Gartner has released some research findings that indicate consumers will spend $6.2 billion in 2010 in mobile application stores. Meanwhile, advertising revenue is expected to generate $0.6 billion worldwide.
According to Gartner, mobile app stores will exceed 4.5 billion downloads in 2010, eight out of ten of which will be free. Gartner also forecasts worldwide downloads in mobile application stores to surpass 21.6 billion by 2013, and free downloads to account for 82% of all downloads in 2010 (87% in 2013).
"As smartphones grow in popularity and application stores become the focus for several players in the value chain, more consumers will experiment with application downloads," said Stephanie Baghdassarian, research director at Gartner. "Games remain the No. 1 application, and mobile shopping, social networking, utilities and productivity tools continue to grow and attract increasing amounts of money."
"Growth in smartphone sales will not necessarily mean that consumers will spend more money, but it will widen the addressable market for an offering that will be advertising-funded," added Baghdassarian. "The value chain of the application stores will evolve as rules are set and broken in an attempt to find the most profitable business model for all parties involved."
"Application stores will be a core focus throughout 2010 for the mobile industry and applications themselves will help determine the winner among mobile devices platforms," said Carolina Milanesi, another research director at Gartner. "Consumers will have a wide choice of stores and will seek the ones that make it easy for them to discover applications they are interested in and make it easy to pay for them when they have to.

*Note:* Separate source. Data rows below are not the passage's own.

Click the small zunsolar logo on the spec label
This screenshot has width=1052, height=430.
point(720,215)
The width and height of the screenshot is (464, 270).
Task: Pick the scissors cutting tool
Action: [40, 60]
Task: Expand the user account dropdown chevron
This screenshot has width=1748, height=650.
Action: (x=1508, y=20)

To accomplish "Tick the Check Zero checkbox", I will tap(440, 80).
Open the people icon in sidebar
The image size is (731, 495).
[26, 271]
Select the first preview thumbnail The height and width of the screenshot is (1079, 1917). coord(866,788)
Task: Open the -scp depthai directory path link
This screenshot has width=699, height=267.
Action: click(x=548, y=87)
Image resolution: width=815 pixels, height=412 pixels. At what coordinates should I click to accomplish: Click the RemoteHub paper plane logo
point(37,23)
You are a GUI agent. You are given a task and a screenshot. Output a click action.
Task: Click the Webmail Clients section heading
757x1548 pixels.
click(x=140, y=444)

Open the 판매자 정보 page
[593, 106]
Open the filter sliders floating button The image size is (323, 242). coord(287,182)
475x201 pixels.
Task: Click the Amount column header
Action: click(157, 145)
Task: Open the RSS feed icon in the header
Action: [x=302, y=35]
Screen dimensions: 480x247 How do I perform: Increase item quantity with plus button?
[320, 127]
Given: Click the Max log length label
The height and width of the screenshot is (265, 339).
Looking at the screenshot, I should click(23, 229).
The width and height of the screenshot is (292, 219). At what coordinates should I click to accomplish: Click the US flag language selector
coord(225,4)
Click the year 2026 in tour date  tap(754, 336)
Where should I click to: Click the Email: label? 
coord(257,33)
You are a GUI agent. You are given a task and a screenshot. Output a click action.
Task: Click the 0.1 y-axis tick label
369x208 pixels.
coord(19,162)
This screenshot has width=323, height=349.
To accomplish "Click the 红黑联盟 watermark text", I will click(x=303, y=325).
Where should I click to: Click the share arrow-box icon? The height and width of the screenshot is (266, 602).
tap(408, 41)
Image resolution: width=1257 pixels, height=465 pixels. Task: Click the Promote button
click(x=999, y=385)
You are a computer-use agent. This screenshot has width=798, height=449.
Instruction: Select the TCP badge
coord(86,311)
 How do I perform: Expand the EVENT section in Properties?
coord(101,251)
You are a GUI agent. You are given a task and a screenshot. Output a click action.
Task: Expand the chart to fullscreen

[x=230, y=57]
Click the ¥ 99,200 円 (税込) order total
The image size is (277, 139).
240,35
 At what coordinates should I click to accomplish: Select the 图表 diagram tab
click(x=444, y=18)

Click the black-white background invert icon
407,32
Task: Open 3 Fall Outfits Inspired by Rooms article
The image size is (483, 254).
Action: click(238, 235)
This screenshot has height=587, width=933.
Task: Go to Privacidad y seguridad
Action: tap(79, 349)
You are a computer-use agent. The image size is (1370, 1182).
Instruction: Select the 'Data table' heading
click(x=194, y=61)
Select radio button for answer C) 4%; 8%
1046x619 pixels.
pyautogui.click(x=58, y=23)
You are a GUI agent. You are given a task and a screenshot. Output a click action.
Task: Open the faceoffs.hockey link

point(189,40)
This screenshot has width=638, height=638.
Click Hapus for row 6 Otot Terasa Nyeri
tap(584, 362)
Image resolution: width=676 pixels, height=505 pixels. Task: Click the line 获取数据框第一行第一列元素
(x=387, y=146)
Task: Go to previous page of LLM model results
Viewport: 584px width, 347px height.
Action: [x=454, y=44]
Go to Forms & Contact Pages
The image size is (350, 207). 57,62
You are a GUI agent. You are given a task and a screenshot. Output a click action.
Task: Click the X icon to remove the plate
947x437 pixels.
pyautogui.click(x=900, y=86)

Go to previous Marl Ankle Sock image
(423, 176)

Developers will have to consider carefully not only which platform to support but also which store to promote their applications in."
Some of Gartners numbers have been brought into question by another research firm, comScore. In reference to a Gartner claim that Apple App Store downloads accounted for 99.4% of all mobile app downloads in 2009, comScore analyst Alistair Hill is quoted as saying, "I think somebody’s missed something out on the maths there…I find that hard to believe. We know iPhone users buy a lot more apps than anybody else, but that still doesn’t work."
Still, we haven’t seen anything solid to dispute the claim. But we might see something surface soon.